Task description » Copy each record exactly, word for word.

Material for this exercise »
====================

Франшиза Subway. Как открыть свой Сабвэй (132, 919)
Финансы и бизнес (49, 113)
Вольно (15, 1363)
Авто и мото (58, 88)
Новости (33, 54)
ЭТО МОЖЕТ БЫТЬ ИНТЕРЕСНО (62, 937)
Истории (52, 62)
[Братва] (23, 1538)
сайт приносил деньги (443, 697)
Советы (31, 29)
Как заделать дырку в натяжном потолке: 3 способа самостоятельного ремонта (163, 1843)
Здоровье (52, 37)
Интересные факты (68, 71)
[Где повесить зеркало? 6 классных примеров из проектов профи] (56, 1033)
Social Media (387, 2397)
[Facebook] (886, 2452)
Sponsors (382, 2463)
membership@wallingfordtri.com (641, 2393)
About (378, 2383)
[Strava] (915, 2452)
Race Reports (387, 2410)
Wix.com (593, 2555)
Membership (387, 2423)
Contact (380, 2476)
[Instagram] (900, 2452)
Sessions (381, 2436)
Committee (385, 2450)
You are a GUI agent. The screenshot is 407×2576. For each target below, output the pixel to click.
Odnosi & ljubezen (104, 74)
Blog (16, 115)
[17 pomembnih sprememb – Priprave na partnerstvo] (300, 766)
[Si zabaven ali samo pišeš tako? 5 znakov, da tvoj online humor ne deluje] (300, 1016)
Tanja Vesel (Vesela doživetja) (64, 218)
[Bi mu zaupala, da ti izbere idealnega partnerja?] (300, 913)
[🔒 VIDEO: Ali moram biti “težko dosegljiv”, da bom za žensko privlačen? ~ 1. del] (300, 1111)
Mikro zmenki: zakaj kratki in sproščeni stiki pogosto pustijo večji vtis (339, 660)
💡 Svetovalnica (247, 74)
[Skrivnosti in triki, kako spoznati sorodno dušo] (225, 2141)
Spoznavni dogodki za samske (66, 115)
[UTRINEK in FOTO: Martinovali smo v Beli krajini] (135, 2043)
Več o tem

====================

Result below »
Франшиза Subway. Как открыть свой Сабвэй (132, 919)
Финансы и бизнес (49, 113)
Вольно (15, 1363)
Авто и мото (58, 88)
Новости (33, 54)
ЭТО МОЖЕТ БЫТЬ ИНТЕРЕСНО (62, 937)
Истории (52, 62)
[Братва] (23, 1538)
сайт приносил деньги (443, 697)
Советы (31, 29)
Как заделать дырку в натяжном потолке: 3 способа самостоятельного ремонта (163, 1843)
Здоровье (52, 37)
Интересные факты (68, 71)
[Где повесить зеркало? 6 классных примеров из проектов профи] (56, 1033)
Social Media (387, 2397)
[Facebook] (886, 2452)
Sponsors (382, 2463)
membership@wallingfordtri.com (641, 2393)
About (378, 2383)
[Strava] (915, 2452)
Race Reports (387, 2410)
Wix.com (593, 2555)
Membership (387, 2423)
Contact (380, 2476)
[Instagram] (900, 2452)
Sessions (381, 2436)
Committee (385, 2450)
You are a GUI agent. The screenshot is 407×2576. For each target below, output the pixel to click.
Odnosi & ljubezen (104, 74)
Blog (16, 115)
[17 pomembnih sprememb – Priprave na partnerstvo] (300, 766)
[Si zabaven ali samo pišeš tako? 5 znakov, da tvoj online humor ne deluje] (300, 1016)
Tanja Vesel (Vesela doživetja) (64, 218)
[Bi mu zaupala, da ti izbere idealnega partnerja?] (300, 913)
[🔒 VIDEO: Ali moram biti “težko dosegljiv”, da bom za žensko privlačen? ~ 1. del] (300, 1111)
Mikro zmenki: zakaj kratki in sproščeni stiki pogosto pustijo večji vtis (339, 660)
💡 Svetovalnica (247, 74)
[Skrivnosti in triki, kako spoznati sorodno dušo] (225, 2141)
Spoznavni dogodki za samske (66, 115)
[UTRINEK in FOTO: Martinovali smo v Beli krajini] (135, 2043)
Več o tem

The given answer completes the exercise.